Please join me this week in praying for justice everywhere from the Sahara Desert to the Pacific Islands, from the Andes Mountains to the Arctic Sea. I think this is going to be another good week to "Pray the Environmental News" and ask for God's will to be birthed on Earth as it is in Heaven.
Wednesday, March 25, 2009
2007 - Earth Hour began in Sydney, Australia when 2.2 million homes and businesses switched off their lights for one hour.
2008 - The message had grown into a global sustainability movement, with 50 million people switching off their lights. Global landmarks like the Golden Gate Bridge in San Francisco, Rome's Colosseum, the Sydney Opera House and the Coca Cola billboard in Times Square all stood in darkness.
2009 - Earth Hour is being taken to the next level, with the goal of 1 billion people switching off their lights as a part of a global vote. Vote EARTH by turning your lights off for one hour on March 28th. Vote Earth is a global call to stand up and take control over the future of our planet. Over 74 countries and territories have pledged their support and at Earth Ministry we are joining them.
The World Wildlife Fund is urging the world to VOTE EARTH and reach the target of 1 billion votes, which will be presented to the world leaders at the Global Climate Change Conference in Copenhagen in 2009. This meeting will determine official government policies to take action against global warming, which will replace the Kyoto Protocol. It is a chance for the people of the world to make their voices hear.
To learn more about what thousands of people around the world are doing this Saturday check out Earth Hour.
To hear how governing bodies around the world are asking their citizens to participate check out statements from UN sites around the world.
Global climate change threatens the environmental and human health all over the world. At Earth Ministry we work to inspire and mobilize the Christian community to play a leadership role in building a just and sustainable future. Voting for the earth is just one way that we can do this. Join us on March 28th and Vote Earth!
Tuesday, March 24, 2009
This past Sunday was World Water Day--a day to consider how our lives and our planet are intricately tied to our shared water usage. As I read Chamberlain's Troubled Waters, I think about what I can do within my own part of the puzzle.
Drip, drip, drip...drip, drip. That was the sound of water slowly trickling out of my bathtub faucet. It had been leaking for a while now, but I was busy and assumed it would be more complicated to fix than I had time for. So I let the water drip. For too long.

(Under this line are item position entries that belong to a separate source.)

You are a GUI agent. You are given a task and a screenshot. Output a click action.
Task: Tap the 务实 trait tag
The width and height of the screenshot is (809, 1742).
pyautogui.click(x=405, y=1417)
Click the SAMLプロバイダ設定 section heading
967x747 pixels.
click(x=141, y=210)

Last Saturday, after reading another chapter about the sacredness and relative scarcity of water, I finally decided to fix it. I gathered up some tools, blocked out a little time, and went in to check it out. What did I find? I found out that the drip, drip, drip was due to a simple loose screw on the head of the faucet. I didn't need much mechanical know-how to tighten the screw, re-adjust the handle, and stop wasting precious water.
What can you do to celebrate World Water Day? here are a few ideas: check for drips, install a water-saving toilet and/or shower head, turn off the faucet while you're brushing your teeth, or plant native trees and shrubs that don't require extra watering in the summer.
In a related note, an important international action is taking place this Saturday evening: Earth Hour. At 8:30pm local time, turn off your lights to reduce your carbon footprint and to express your support for sustainable energy use!
Monday, March 23, 2009
By Chris Olson, Outreach Coordinator
Sometimes I forget as I go about my daily routines just how much of an impact I have on the Earth. The number of physical and material products I consume and utilize in order to survive is massive. Its not often that I consider how, collectively, humans as a species are phenomenal changers. We can build and change our planet so drastically that the changes can be seen from outer space. The Three Gorges Dam in China is one such project.
This week, among the many incredible women I read about in Women Pioneers for the Environment, I learned about Dai Qing. Dai, a journalist working for a Beijing newspaper, was sent to prison for ten months (six of them in solitary confinement) for publicly opposing the massive Three Gorges Dam project on the Yangtze River in China. In 1989, she organized and published a collection of essays, interviews, and statements by Chinese intellectuals, scientists, and writers who disagreed with the Chinese government's decision to build what is to be the biggest dam on the planet. For Dai it was more than just an environmental issue, it was a human rights issue "involving freedom of the press, freedom of speech, and a more democratic decision-making process." The dam will cost more than $24 billion dollars and will "flood 100,000 acres of fertile farmland, submerge 13 towns and cities 657 factories, displace over 1 million people, obstruct navigation, cause extensive damage to wildlife and the environment, destroy Paleolithic archaeological relics, and obliterate what has been called the most beautiful river gorge in the world." Although Dai Qing's efforts have not stopped the Chinese government's plans for the dam she did help raise opposition of the project at the risk of her own livelihood and safety and since 1989 has written multiple books and articles about the environment disaster of the Three Gorges Dam as well as received numerous environmental awards from organizations around the world.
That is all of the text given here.